Hierbij zou de VVD’er het raadslid hebben gemeld hoe lang de vleselijke garde was waarmee hij haar ging geselen: 23 centimeter. ‘Waarschijnlijk overdreven’, was het commentaar van de fractievoorzitter van de lokale partij DLW. Oké, de penis van de VVD-wethouder zou 60,1 procent groter zijn dan de gemiddelde erectielengte van 14,3 centimeter, maar uitgesloten is het natuurlijk niet (al kunnen we wel met zekerheid zeggen dat een politicus die de vermeende lengte van het geslachtsdeel van een collega ‘waarschijnlijk overdreven’ noemt, zelf in elk geval een veel kleinere heeft).
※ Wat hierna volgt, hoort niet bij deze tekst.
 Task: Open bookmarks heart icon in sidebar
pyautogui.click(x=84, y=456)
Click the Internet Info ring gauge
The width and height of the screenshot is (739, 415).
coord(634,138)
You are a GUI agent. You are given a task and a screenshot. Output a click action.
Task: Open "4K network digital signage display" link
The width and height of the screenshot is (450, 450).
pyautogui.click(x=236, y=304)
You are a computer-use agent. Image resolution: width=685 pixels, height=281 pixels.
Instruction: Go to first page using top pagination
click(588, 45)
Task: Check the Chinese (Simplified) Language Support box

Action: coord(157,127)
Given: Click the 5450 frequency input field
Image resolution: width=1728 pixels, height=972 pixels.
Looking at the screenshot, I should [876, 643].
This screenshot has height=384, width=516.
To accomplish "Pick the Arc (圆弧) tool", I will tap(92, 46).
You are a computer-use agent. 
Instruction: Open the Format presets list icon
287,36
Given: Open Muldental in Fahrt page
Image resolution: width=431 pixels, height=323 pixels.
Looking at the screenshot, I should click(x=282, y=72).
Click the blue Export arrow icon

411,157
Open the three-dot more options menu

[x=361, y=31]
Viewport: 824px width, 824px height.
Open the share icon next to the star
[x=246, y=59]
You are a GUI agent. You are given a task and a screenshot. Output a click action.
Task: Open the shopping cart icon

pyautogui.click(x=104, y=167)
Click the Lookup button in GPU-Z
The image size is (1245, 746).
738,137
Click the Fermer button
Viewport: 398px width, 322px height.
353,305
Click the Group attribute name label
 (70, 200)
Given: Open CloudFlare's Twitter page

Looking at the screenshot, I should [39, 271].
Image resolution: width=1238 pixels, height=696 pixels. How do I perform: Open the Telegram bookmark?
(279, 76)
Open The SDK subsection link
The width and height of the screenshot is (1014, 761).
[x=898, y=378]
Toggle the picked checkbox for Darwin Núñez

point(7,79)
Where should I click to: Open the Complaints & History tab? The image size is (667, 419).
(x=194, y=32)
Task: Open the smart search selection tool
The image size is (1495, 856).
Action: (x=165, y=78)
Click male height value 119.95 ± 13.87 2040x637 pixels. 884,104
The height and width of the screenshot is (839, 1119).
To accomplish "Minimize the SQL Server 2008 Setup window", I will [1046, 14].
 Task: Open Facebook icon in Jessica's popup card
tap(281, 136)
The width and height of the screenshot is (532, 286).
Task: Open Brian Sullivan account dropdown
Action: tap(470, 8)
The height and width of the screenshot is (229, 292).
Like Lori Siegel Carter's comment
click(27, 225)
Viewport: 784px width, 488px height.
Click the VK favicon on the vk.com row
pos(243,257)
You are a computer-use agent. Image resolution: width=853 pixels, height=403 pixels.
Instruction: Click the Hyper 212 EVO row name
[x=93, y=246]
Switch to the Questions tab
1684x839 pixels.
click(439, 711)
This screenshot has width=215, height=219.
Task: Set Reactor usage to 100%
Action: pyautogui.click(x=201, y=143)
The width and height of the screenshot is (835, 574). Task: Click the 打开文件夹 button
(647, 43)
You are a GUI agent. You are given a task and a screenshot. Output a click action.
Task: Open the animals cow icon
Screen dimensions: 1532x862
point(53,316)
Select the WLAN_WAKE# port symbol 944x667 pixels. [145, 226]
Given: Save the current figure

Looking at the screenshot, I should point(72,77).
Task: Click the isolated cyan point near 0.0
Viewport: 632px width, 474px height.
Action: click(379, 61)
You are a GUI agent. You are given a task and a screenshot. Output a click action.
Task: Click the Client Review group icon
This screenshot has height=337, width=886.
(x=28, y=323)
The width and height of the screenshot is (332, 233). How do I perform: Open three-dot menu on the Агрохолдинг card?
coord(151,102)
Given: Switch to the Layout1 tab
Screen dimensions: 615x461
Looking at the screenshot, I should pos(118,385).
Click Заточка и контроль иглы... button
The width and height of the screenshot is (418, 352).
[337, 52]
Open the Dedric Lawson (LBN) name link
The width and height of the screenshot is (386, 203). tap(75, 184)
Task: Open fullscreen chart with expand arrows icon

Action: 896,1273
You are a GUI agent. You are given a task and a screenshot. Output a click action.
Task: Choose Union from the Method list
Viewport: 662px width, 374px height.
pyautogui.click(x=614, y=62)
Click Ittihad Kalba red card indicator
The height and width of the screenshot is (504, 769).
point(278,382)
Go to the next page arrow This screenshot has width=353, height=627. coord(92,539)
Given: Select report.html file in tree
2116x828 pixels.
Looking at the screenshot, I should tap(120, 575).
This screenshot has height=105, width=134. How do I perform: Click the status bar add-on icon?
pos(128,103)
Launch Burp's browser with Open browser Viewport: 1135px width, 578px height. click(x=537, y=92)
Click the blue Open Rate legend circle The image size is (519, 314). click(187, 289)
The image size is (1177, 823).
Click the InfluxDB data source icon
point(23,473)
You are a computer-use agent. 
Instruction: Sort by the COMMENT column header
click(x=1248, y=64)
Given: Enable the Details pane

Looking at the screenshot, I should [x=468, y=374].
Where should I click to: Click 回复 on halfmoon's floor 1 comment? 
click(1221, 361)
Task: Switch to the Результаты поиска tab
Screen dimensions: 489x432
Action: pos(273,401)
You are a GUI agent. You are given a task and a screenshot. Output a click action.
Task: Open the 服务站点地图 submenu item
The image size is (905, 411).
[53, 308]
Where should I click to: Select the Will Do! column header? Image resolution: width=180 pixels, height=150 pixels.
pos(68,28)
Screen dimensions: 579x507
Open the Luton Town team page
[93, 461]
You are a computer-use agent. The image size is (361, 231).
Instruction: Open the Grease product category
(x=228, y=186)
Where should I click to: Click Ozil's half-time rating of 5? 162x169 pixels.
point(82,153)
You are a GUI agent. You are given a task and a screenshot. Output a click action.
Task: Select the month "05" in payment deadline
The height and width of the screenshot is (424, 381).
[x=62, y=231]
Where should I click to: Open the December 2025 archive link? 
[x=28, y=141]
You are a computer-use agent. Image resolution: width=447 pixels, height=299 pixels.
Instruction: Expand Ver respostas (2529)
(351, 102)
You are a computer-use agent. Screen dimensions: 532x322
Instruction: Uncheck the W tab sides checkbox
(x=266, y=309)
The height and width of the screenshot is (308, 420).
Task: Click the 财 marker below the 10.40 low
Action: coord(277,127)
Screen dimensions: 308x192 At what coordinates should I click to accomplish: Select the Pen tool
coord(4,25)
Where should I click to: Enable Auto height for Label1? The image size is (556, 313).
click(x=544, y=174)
Van Farao’s tot Dominique ’30 centimeter’ Strauss-Kahn: het verband tussen penissen en politiek bestaat al eeuwen. Een tijd terug vond men bij opgravingen een aantekening van de Farao Merenptah (1.224 tot 1.214 v.Chr.), die vertelde hoe groot de overwinning op zijn Libische vijanden was geweest. Na een verbeten strijd met een Libische legermacht zou men de Farao een overwinningsbuit van 13.230 afgehakte penissen hebben gegeven (6 van Libische generaals, 6.359 van Libische soldaten en de rest van buitenlandse huurlingen).

De vraag is wat de Farao met al die afgehakte geslachtsdelen moest, maar het voorbeeld illustreert waarom Lyndon Johnson zijn broek liet zakken en waarom een VVD-wethouder tijdens een fusiestrijd pocht met zijn penis: ze maakten daarmee op een eeuwenoude manier duidelijk: ‘Kijk eens hoe ferm, we zijn nog niet verslagen!’